Qwen Image Edit Max 2601 is a high-performance image editing foundation model developed by Alibaba's Qwen team. Released as part of the January 2026 model suite, it represents the proprietary "Max" tier of the Qwen-Image ecosystem, optimized for high-fidelity transformations and complex instruction following via API. The model is built on a multi-modal diffusion transformer (MMDiT) architecture and employs a dual-path input system that independently processes visual semantics and appearance to ensure precise control over edited regions.
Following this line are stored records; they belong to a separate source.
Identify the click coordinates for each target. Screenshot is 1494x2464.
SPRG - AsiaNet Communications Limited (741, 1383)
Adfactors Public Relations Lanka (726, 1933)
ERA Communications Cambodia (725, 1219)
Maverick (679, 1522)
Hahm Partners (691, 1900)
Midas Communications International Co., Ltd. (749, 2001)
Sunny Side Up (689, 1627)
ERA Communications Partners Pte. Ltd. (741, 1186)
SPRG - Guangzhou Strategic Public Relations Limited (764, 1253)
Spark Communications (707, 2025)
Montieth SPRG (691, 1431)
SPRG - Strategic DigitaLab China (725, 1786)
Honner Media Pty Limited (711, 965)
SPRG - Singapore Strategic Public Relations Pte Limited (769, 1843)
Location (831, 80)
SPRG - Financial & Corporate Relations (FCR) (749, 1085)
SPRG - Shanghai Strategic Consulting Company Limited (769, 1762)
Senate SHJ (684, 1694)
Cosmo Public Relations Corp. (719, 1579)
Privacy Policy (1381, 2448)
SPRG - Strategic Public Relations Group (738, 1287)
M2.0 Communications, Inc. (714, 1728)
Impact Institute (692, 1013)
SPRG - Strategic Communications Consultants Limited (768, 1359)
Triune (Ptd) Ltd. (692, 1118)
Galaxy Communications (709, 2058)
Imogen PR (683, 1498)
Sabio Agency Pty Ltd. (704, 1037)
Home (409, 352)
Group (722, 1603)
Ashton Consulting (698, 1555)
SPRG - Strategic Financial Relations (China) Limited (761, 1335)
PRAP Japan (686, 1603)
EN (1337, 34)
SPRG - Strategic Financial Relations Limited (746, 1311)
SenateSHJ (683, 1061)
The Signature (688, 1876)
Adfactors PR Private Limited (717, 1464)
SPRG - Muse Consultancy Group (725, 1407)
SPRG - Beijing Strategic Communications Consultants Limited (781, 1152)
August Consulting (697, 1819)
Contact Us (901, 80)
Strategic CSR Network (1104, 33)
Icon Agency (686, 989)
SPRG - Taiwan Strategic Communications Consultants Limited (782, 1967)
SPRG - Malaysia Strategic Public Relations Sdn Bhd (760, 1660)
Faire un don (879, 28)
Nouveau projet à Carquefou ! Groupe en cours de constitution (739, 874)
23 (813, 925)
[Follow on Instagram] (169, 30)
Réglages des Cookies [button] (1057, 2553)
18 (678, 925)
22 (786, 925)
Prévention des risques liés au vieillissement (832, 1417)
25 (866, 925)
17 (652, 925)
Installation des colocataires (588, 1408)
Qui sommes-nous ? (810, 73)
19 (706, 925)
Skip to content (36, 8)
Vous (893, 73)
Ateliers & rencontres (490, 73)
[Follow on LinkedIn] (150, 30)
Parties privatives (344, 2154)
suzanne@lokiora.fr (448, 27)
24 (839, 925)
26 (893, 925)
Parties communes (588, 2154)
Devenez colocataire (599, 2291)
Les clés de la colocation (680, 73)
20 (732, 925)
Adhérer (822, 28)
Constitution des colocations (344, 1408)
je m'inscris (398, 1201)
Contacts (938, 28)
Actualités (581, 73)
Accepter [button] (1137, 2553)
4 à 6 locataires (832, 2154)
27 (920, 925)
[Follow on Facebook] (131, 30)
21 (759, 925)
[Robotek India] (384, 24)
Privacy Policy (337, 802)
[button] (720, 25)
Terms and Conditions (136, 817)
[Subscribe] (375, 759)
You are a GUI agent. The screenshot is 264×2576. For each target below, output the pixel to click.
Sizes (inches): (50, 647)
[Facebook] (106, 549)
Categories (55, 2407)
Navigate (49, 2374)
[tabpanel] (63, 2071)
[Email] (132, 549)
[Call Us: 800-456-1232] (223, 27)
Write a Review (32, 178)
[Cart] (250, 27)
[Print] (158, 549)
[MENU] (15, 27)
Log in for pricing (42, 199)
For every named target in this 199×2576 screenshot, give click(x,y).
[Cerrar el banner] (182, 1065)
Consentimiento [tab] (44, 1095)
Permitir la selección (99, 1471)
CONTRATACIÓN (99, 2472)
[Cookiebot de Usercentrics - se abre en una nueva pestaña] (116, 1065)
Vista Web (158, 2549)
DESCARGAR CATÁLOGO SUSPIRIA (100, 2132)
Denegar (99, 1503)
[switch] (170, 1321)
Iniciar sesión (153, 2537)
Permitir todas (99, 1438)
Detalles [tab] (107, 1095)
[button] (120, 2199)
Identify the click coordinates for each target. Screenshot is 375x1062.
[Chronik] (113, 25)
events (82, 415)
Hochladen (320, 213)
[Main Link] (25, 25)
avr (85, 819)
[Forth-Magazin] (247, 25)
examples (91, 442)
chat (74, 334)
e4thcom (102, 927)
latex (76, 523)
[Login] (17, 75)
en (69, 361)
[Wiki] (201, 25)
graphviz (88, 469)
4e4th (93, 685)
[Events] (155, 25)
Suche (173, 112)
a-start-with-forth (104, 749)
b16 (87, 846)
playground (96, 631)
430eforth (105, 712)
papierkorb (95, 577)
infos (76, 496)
Key capabilities of the model include both semantic editing, such as subject rotation and style transfer, and appearance editing, which allows for the addition or removal of specific objects while keeping the surrounding pixels unchanged. It is particularly noted for its advanced bilingual text editing functionality, enabling users to modify, add, or delete text in both Chinese and English while preserving the original font, size, and stylistic attributes of the image.
Technical Features
- Dual-Path Control: Feeds input images through a vision-language encoder (likely based on the Qwen-VL series) for semantic understanding and a VAE encoder for low-level visual appearance, fusing them within the diffusion core.
- Multi-Image Support: The model can handle multiple reference images, allowing for tasks such as character consistency preservation across different scenes or combining elements from separate photos into a single composition.
- Bilingual Proficiency: Optimized for high-fidelity text rendering in both Western and East Asian scripts, making it effective for localized advertising and poster design.
For optimal results, users can provide short, direct instructions like "change the car color to blue" or "replace the text with 'Grand Opening' while keeping the font." The model is designed to handle multi-step instructions and can be integrated into complex workflows involving LoRAs for specific camera movements or lighting restorations.